内空閑氏の出自については諸説があり、伝承によると伊賀国の出身だという。『肥後国誌』によれば、内空閑氏の祖は藤原氏で伊賀国服部荘の地頭であったという。すなわち、備前守基貞が明徳三年(1392)に肥後に下向、霜野に城を築き内空閑を家号とするようになった。そして、『下野雑記』を載せ、後嵯峨天皇のときに伊賀国上野城主服部備前守が、肥後国山本郡に五百五十町歩を賜り、同郡に移住し、その地名をとって内空閑刑部大輔元鎮と号するようになったというのである。
一方、服部内空閑家に伝来する系譜によれば、伊賀国上野城主服部伊賀守藤原鎮基の長男備前守基貞が、永仁元年(1293)伏見天皇のとき、肥後国山本郡に五百五十町歩を賜り、その年のうちに下向して来たとしている。さらに、『事蹟通考系図』には、明徳元年(1390)基貞のとき、伊賀を去り菊池武朝に属し、武朝より五百五十町歩の所領を得て、内空閑に下向し内空閑に改めたとしている。
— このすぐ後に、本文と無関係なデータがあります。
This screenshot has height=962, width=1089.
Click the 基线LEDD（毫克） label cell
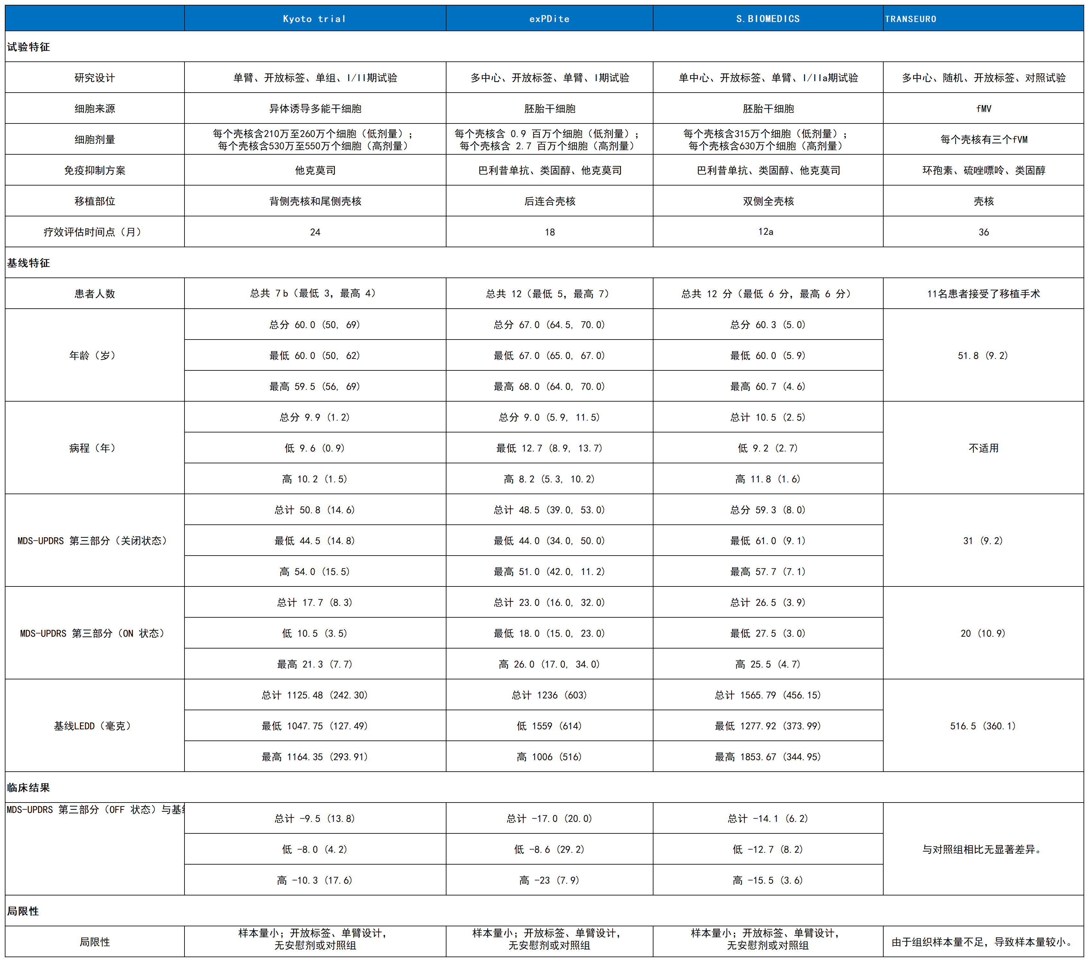(95, 726)
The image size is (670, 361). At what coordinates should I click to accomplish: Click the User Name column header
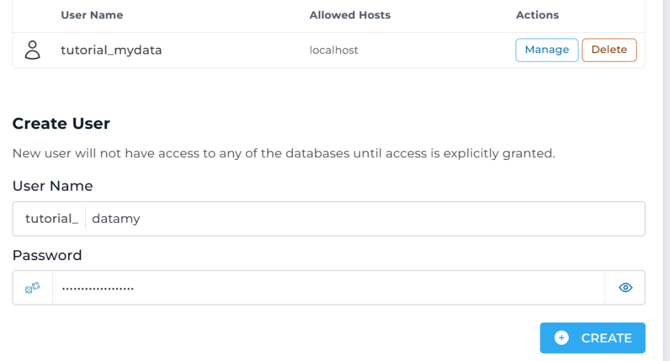(x=92, y=15)
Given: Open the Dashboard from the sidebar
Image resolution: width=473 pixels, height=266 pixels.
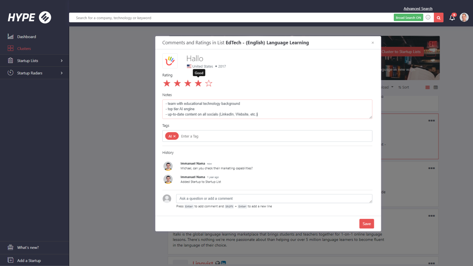Looking at the screenshot, I should coord(25,36).
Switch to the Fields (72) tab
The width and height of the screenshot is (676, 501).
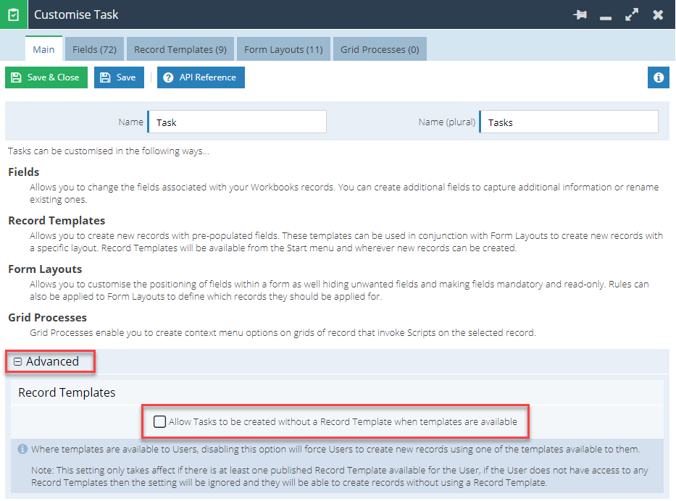coord(95,49)
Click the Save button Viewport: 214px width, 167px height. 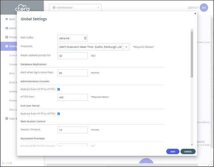coord(173,151)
以上のように、内空閑氏に関する伝承をみると、伊賀国服部荘の地頭で上野城主であった貞基が肥後に領地を得て下向した。そして、霜野城を築いて内空閑氏を称したということで、ほぼ共通している。しかし、下向の時期については、たとえば永仁元年説と明徳元年説を比較すると百年近くの差があり、不明としかいいようがない。
戦国時代への序章
内空閑氏の祖が伊賀国の住人であったかどうかは別にして、内空閑氏が肥後守護菊地氏の老臣として活躍していたことは紛れもない事実である。『菊池家老臣連署知行坪付』によれば、「内空閑備前守重載」が城上総介頼岑、隈部和泉守宗直、赤星弾正少弼重規など十名の人々と一緒に老臣としてその名を記されている。
また、内空閑氏の人物として、重載をはじめとして、鎮真(鑑貞)・鎮資・為載らが、『五条文書』『正観寺文書』『願行寺文書』『宝成寺文書』などの古文書のなかに名前をあらわしている。そして、為載は重載の父であり、文明十三年(1481)の菊池重朝の『万歌連歌』にも名を連ねている。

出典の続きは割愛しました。